Applying for Cancellation of Removal as a Green Card Holder
Cancellation of removal is a form of immigration relief that is commonly sought by legal permanent residents in the U.S. who have been placed in removal proceedings. You can read more here about its eligibility requirements. The process of applying for cancellation involves a combination of completing certain forms and gathering substantial evidence to persuade the judge that you deserve to stay in the U.S., even though you are technically removable.
Once you convince the judge that you meet the threshold requirements to apply for cancellation, you will need to submit Form EOIR 42A. This covers information regarding your employment, your family members, and your activities during your residence in the U.S. While parts of the form contain questions related to the basic eligibility requirements, other parts are designed to elicit information that will guide the judge in deciding whether you deserve to stay in the U.S. You can consult an immigration attorney to advise you on how to complete the application in a manner that is honest but also presents your case in the best possible light. You will need to pay a modest filing fee and also go to a biometrics (fingerprinting) appointment, which involves an additional fee.

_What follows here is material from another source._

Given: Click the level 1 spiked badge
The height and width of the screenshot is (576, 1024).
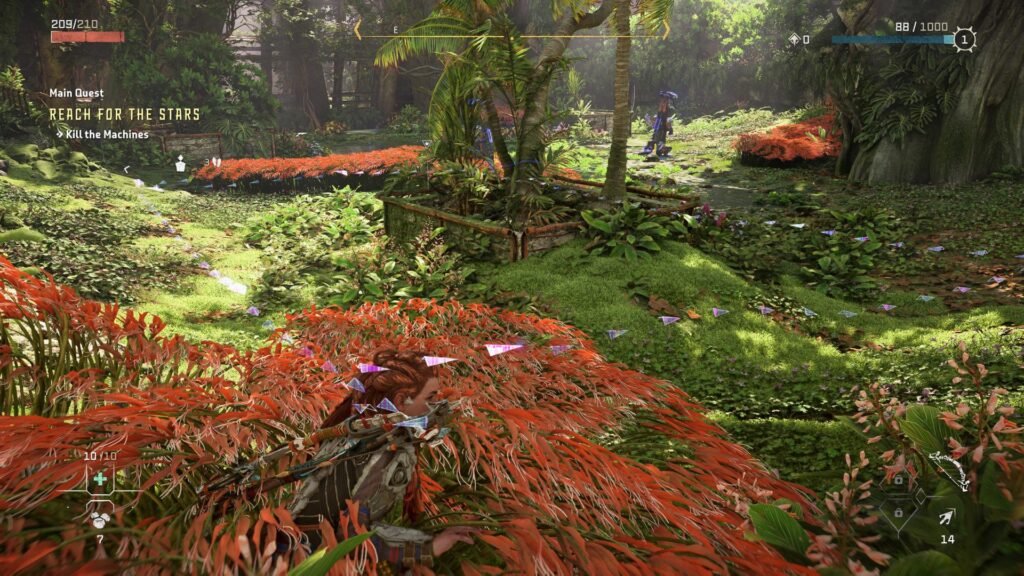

Evidence for Threshold Requirements
You will need to make sure that you include documents to establish each of the threshold requirements for eligibility. Some documents may help prove more than one requirement. Evidence related to your residence in the U.S. might include your green card and Form I-94, documents related to your ownership or lease of property, any marriage certificate, birth certificates of children born in the U.S., records of jobs held in the U.S., and tax records. You also might submit affidavits from family members, friends, employers, and others who are aware that you meet the residence requirement, although this is not always necessary.
The biometrics analysis will lead to information about any criminal record that you may have. Since you will need to prove that you have not been convicted of an aggravated felony, you will need to provide certified dispositions of any arrests on your record.
Evidence for Discretionary Review
You should not underestimate the importance of proving that you deserve to keep your green card, once you have met the technical eligibility requirements. This requires the judge to make a subjective decision, so you will want to show that the humanitarian reasons for your continued presence in the U.S. outweigh the reasons why the government believes that you should be removed. The judge will consider not only the specific charge of removability that forms the basis of the proceedings but also any other history of criminal activity or immigration violations.
To counterbalance any adverse factors, you will want to show that you have strong family connections to the U.S., and your family members would suffer a hardship if you were required to leave the country. These family members can testify on your behalf at the hearing. You also will want to provide any evidence showing that you have held a steady job, contributed to the community, and spent a long time in the U.S. If you have criminal convictions, you can try to show that you have turned a new leaf and undergone rehabilitation from your crimes.